[start of Dataset extract]

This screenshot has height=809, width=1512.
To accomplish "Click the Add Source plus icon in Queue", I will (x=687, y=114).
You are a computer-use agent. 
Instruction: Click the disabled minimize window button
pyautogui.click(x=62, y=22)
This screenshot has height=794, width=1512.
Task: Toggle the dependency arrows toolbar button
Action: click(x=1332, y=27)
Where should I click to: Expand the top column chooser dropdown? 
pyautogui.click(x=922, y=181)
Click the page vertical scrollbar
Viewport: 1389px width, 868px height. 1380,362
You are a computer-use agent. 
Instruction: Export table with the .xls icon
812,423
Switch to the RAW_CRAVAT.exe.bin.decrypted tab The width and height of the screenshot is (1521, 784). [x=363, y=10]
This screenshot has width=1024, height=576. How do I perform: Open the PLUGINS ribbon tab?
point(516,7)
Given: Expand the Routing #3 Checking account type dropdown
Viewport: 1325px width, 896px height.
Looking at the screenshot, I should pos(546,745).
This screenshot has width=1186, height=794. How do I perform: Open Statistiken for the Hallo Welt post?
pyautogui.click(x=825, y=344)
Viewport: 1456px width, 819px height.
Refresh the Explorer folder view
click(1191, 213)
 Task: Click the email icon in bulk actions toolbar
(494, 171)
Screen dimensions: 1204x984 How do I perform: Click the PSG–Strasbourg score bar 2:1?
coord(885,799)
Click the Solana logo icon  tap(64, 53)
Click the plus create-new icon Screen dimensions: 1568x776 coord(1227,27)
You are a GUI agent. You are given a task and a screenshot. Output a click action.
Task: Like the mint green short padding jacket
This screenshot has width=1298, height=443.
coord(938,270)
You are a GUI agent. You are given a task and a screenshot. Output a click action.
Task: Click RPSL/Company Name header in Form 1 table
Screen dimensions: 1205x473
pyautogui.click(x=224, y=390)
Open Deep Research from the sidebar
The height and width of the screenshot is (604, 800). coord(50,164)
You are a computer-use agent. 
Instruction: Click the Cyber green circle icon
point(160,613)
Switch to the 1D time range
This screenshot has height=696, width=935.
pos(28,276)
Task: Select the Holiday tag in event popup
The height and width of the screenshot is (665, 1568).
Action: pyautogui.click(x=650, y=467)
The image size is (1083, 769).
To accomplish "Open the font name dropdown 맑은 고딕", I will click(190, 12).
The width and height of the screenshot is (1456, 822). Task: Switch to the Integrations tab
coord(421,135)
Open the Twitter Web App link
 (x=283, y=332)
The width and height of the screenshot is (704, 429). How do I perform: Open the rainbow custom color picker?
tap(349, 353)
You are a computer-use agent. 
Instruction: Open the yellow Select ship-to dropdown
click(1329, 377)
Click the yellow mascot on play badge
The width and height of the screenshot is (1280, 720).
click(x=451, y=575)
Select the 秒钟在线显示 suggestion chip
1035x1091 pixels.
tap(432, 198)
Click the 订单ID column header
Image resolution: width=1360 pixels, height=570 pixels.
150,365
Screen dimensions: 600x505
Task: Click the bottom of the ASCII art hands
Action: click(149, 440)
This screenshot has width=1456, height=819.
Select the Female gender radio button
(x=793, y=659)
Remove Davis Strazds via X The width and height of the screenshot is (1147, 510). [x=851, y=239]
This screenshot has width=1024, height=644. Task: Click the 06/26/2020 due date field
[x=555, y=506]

[end of Dataset extract]

=== Exercise directions ===
Rewrite only the part of the material that opens with the line containing "Task: Click the email" and closes with the line containing "pyautogui.click(x=224, y=390)", keeping every line including the requests. Shift each coordinate in the answers by adding 118 to it, and leave everything else unchanged.

=== Written answer ===
 Task: Click the email icon in bulk actions toolbar
(612, 289)
Screen dimensions: 1204x984 How do I perform: Click the PSG–Strasbourg score bar 2:1?
coord(1003,917)
Click the Solana logo icon  tap(182, 171)
Click the plus create-new icon Screen dimensions: 1568x776 coord(1345,145)
You are a GUI agent. You are given a task and a screenshot. Output a click action.
Task: Like the mint green short padding jacket
This screenshot has width=1298, height=443.
coord(1056,388)
You are a GUI agent. You are given a task and a screenshot. Output a click action.
Task: Click RPSL/Company Name header in Form 1 table
Screen dimensions: 1205x473
pyautogui.click(x=342, y=508)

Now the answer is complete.